■ TASK REQUIREMENTS
Using the records below, filter for lines that contain the string "will" and copy them out.

■ RECORDS SHOWN
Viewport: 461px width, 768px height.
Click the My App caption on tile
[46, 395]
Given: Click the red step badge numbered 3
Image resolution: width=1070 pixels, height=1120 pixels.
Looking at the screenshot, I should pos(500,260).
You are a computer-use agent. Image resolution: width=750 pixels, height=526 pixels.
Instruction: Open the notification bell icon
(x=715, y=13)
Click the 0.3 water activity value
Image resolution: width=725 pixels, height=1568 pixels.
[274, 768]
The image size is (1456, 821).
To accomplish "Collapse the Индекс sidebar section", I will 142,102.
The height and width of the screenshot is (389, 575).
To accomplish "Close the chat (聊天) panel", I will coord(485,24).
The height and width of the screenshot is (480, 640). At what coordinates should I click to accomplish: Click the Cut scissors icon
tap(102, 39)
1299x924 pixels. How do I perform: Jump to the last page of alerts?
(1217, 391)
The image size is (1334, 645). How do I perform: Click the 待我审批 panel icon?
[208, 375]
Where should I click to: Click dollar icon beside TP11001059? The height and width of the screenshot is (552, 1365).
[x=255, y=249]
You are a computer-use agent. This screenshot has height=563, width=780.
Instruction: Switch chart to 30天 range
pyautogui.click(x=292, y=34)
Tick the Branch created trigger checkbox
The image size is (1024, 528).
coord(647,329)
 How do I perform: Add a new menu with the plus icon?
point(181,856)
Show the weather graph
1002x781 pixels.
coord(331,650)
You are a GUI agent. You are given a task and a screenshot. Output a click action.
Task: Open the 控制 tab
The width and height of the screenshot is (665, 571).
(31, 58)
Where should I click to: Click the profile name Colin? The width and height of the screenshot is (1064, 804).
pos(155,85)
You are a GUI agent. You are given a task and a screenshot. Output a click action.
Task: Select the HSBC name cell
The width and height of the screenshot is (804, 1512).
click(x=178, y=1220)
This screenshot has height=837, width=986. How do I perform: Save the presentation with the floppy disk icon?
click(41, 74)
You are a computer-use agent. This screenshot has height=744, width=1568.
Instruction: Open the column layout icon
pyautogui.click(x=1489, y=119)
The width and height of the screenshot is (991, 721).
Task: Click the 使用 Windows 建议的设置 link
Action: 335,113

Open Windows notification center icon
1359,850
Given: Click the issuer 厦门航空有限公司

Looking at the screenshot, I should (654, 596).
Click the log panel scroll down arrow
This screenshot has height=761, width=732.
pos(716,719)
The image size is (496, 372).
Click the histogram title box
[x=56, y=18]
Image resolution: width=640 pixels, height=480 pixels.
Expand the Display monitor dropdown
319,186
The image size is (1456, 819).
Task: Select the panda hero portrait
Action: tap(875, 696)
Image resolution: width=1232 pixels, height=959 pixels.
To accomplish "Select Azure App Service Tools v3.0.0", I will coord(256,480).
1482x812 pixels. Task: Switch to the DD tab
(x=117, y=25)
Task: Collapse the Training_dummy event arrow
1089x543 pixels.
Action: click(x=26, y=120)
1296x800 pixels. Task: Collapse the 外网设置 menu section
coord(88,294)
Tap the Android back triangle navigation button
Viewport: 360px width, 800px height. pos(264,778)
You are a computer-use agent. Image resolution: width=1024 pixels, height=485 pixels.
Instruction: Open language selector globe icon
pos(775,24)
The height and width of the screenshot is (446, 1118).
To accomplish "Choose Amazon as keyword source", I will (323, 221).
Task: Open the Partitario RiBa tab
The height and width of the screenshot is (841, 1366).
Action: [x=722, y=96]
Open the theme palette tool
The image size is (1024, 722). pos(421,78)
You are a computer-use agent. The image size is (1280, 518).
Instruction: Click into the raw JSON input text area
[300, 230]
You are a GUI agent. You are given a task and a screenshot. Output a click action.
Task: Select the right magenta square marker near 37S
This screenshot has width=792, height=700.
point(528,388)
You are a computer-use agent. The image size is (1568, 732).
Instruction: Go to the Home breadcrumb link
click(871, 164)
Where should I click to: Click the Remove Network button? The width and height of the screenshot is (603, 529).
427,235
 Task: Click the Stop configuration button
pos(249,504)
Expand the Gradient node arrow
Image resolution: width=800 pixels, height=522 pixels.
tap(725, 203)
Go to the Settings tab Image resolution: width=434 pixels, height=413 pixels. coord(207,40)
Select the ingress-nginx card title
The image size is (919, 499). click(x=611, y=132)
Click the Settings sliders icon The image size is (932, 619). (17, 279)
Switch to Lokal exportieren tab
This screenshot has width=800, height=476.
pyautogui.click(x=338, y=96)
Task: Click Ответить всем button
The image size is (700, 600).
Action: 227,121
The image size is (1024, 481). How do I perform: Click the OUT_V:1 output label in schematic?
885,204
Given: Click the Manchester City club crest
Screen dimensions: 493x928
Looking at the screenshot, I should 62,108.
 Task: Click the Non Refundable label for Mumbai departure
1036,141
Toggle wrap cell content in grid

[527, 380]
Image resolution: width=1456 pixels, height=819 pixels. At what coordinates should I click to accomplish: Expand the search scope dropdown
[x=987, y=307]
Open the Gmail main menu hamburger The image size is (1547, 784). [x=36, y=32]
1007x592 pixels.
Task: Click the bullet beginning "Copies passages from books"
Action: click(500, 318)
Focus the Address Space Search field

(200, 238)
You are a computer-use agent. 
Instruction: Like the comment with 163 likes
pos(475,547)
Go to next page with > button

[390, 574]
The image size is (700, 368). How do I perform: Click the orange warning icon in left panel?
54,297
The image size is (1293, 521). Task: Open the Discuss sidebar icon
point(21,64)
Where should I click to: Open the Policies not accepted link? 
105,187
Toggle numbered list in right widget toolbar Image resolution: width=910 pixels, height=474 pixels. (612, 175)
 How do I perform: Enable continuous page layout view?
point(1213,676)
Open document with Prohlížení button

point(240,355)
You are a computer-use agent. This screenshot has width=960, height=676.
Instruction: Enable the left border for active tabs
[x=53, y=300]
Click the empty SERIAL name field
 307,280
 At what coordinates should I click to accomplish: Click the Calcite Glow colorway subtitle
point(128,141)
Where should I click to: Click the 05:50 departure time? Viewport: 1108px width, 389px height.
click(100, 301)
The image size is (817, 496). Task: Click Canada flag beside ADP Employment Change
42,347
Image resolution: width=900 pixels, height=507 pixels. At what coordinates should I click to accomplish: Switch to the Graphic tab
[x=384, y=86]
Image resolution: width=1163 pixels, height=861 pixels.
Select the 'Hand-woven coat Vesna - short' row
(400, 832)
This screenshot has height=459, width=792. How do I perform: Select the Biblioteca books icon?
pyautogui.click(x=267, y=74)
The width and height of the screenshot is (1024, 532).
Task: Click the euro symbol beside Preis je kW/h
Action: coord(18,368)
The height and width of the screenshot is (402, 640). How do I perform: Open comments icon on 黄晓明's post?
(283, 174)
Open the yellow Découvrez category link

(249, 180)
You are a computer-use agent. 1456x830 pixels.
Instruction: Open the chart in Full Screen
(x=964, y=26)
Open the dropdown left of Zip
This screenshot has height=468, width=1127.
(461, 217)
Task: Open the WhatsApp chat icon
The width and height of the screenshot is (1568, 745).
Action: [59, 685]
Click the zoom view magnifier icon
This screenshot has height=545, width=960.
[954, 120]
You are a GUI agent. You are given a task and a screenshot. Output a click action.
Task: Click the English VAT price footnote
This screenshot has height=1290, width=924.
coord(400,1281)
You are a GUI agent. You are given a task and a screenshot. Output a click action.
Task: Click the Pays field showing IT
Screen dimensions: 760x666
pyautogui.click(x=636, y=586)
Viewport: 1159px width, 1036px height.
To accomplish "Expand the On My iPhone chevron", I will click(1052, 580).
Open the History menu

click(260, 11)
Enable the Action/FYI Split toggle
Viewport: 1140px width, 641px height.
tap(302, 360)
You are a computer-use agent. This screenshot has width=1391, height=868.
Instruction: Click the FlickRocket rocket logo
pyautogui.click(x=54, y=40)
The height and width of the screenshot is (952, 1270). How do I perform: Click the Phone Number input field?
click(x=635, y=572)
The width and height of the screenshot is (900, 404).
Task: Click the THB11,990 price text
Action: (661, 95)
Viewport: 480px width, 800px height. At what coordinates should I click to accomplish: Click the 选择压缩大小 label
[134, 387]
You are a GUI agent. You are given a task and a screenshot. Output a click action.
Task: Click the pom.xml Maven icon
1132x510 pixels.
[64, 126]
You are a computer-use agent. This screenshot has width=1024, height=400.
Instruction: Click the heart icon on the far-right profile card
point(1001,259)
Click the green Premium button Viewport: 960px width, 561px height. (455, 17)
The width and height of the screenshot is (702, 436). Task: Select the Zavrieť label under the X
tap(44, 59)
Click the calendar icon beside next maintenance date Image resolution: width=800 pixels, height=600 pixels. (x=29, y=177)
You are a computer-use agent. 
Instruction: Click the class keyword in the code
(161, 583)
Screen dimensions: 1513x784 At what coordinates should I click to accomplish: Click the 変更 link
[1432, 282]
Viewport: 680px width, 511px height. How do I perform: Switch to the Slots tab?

■ EXERCISE SOLUTION
To accomplish "Collapse the Индекс sidebar section", I will 142,102.
To accomplish "Close the chat (聊天) panel", I will coord(485,24).
To accomplish "Select Azure App Service Tools v3.0.0", I will coord(256,480).
To accomplish "Choose Amazon as keyword source", I will (323, 221).
To accomplish "Expand the On My iPhone chevron", I will click(1052, 580).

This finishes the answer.